## [DESCRIPTION OF THE TASK]
Rescale the part of the data that opens with its first line and closes with the line containing "click(x=594, y=382)", both ends included. Copy every line in it, requests included, but multiply each coordinate in the answers by 0.7, rounding to whole numbers with halves rounded up.

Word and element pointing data
------------------------------------------------

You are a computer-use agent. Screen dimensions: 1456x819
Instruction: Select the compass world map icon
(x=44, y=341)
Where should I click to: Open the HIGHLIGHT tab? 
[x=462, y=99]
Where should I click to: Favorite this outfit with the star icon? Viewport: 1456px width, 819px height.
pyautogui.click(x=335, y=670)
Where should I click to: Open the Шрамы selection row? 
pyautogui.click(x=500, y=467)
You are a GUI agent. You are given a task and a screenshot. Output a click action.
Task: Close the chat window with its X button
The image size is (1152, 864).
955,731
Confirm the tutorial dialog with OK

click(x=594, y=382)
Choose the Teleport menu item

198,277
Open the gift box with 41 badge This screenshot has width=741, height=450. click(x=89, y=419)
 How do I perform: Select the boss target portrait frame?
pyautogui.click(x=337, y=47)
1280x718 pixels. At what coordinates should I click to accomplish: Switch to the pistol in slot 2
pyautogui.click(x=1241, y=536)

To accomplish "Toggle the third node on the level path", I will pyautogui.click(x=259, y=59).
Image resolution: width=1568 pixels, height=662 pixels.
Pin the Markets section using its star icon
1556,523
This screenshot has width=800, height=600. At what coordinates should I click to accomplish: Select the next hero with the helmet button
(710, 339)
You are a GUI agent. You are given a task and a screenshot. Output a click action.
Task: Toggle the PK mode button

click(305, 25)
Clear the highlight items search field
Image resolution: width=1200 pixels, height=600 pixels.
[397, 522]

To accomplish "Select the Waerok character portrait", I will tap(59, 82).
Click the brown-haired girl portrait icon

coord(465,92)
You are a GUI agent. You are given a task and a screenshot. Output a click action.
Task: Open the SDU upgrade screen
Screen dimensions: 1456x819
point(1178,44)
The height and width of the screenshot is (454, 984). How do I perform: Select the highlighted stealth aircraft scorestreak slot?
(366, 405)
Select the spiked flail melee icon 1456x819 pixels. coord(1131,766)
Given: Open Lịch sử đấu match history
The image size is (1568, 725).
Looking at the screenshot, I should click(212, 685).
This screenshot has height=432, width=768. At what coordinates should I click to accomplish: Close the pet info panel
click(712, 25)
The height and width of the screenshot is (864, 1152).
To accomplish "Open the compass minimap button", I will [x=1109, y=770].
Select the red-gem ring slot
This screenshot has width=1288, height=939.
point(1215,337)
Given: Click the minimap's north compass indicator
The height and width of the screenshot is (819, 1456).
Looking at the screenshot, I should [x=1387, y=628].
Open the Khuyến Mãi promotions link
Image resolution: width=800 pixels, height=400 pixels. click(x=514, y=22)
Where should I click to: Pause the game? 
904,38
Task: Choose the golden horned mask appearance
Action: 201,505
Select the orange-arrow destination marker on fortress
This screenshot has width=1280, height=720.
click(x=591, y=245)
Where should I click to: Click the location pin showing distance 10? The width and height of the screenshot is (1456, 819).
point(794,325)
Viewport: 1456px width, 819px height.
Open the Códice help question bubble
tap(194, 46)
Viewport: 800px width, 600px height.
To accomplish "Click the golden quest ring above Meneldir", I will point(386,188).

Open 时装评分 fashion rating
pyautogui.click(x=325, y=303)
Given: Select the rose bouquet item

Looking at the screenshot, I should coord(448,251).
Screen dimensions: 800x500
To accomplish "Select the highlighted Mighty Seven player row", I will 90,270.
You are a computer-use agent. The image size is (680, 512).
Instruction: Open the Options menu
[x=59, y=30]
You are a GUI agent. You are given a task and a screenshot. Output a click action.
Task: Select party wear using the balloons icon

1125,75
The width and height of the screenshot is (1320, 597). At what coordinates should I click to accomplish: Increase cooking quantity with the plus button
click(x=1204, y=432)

------------------------------------------------

## [TASK RESULT]
You are a computer-use agent. Screen dimensions: 1456x819
Instruction: Select the compass world map icon
(x=31, y=239)
Where should I click to: Open the HIGHLIGHT tab? 
[x=323, y=69]
Where should I click to: Favorite this outfit with the star icon? Viewport: 1456px width, 819px height.
pyautogui.click(x=235, y=469)
Where should I click to: Open the Шрамы selection row? 
pyautogui.click(x=350, y=327)
You are a GUI agent. You are given a task and a screenshot. Output a click action.
Task: Close the chat window with its X button
The image size is (1152, 864).
669,512
Confirm the tutorial dialog with OK

click(x=416, y=267)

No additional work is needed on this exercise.